01 May 2011

Incompetent Buffoon Bites the Dust

Having faded into irrelevance, locked in the dustbin of our memories, Osama Bin Laden today was executed by CIA operatives at a mansion near Islamabad, Pakistan, in which country he has been a welcome guest for some years. In real life a wealthy playboy heir to a construction fortune, Osama liked to dress-up as a super-heroic Qur’an scholar and defender of the faith with a secret identity that fooled no one. Puffed-up by his triumph in a walk-on rôle in the Soviet-Afghan war of the 1980s he returned to Saudi Arabia the towering hero of his fantasies, though unheard of outside of the tiny Arabian kingdom.

When Saddam Hussein sent troops to invade Kuwait, potentially threatening the kingdom, Osama made a comic-opera proposal to personally defend the borders with his troop of merry men who would fight the invaders with faith—and was stung when the king rejected him in favor of the most powerful military force in the world. What did the United States have that he and his little gang of misfits didn’t, he wondered. He made such a nuisance of himself that he was invited to leave the kingdom in no uncertain terms, and he stomped off in a huff to nurse his hurt feelings in Sudan, where, to add injury to insult, his family cut off his multi-million-dollar allowance.

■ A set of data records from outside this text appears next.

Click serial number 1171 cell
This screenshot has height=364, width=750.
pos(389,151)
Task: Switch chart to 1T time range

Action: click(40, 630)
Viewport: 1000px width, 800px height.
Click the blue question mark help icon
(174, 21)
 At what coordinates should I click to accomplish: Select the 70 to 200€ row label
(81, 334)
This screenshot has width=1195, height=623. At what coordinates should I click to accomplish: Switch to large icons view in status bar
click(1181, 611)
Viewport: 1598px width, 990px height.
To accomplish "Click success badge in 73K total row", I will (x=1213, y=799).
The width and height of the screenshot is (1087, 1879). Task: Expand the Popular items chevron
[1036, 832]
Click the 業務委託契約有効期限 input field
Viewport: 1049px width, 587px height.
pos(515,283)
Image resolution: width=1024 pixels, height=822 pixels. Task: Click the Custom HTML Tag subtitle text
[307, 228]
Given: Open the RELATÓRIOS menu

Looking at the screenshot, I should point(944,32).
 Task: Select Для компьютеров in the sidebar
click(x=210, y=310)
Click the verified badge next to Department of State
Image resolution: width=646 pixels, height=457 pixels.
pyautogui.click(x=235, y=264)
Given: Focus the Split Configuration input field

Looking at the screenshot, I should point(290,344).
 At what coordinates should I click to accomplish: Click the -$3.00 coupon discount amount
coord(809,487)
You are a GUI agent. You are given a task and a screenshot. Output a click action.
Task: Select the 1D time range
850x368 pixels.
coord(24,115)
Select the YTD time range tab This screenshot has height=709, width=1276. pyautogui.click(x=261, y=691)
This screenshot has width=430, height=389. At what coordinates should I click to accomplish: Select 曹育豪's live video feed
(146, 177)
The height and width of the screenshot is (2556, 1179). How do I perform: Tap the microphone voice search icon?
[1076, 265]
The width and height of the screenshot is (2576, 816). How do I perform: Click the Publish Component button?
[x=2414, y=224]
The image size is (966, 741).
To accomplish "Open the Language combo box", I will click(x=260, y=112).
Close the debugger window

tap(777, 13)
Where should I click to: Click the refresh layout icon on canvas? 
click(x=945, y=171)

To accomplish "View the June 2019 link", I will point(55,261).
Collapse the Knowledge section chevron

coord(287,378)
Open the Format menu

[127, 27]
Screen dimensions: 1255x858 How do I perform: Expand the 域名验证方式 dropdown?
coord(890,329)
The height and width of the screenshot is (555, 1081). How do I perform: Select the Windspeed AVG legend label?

Soon even the Sudanese grew tired of him, and he found it expedient to return to the scene of his fancied triumphs in Afghanistan. From there he helped finance a series of failed attempts to stir up trouble in Algeria, Egypt, and elsewhere. Still rankling over his rejection by the Arabian authorities, he blamed the United States for all his problems. Calling himself the World Islamic Front for Jihad Against Jews and Crusaders he announced his intention of killing Americans throughout the world. The 1998 attack on US embassies in Africa, however, resulted mainly in the deaths of Africans, and his inept plot to attack millennium celebrations in the United States was easily foiled.

Fortunately for him, however, this blundering boob met his match when George W. Bush entered the White House through an unlocked back door. Donning the mantle of the U. S. President, Bush declared Bin Laden and his friends to be no threat to the country, and called off the dogs. The result: nineteen conspirators, armed with box-cutters, hijacked four airliners and flew three of them into various buildings. (The fourth was easily taken down by the passengers, who unfortunately lost their lives in consequence.) The result was history, of a sort. Several thousand people died in the mayhem, but nothing of any military consequence was achieved, and this pipsqueak (and the world) now had an enraged idiot colossus on his hands.

Like a blind giant the United States started flailing about. An early blow took out one of Osama’s most hated opponents, Saddam Hussein, no doubt to his delight, but the destruction of his hosts in Afghanistan forced him to relocate abruptly. His network in ruins, he was reduced to crouching in the rubble of his dreams and issuing occasional rambling diatribes that the media dutifully carried, and operatives of the world’s intelligence services pored over for clues to his whereabouts. Fortunately friends in neighboring Pakistan took him in, and looked after him—until United States operatives under Bush’s successor, Barack Obama, stormed his hideout and executed him. It was an inglorious end to a futile and wasted life. Nobody is likely to miss him much—certainly not the Indonesians, Egyptians, Kenyans, and others whose family-members he had murdered to fuel his sadistic fantasies. The team that executed him dragged back his corpse as a ghastly souvenir. I suppose it will be returned to his family for burial or something equally civilized. Personally I hope they have his skull hollowed out for use as a visitor’s ashtray at the White House.

In the meantime, his spirit lingers on. News comes of an explosion in Afghanistan that killed four people, in addition to the human bomb. Somebody had strapped explosives to a twelve-year-old and sent him to his death. For politics.

1 comment:

Larry Tanner said...

"For politics."

And for religion. Also for religion.